| Required work |
Output the data in full and exactly as presented.

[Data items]
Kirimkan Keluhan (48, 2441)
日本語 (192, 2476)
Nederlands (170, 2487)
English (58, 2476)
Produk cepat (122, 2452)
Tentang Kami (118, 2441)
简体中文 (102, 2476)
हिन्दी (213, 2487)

| Exercise solution |
Kirimkan Keluhan (48, 2441)
日本語 (192, 2476)
Nederlands (170, 2487)
English (58, 2476)
Produk cepat (122, 2452)
Tentang Kami (118, 2441)
简体中文 (102, 2476)
हिन्दी (213, 2487)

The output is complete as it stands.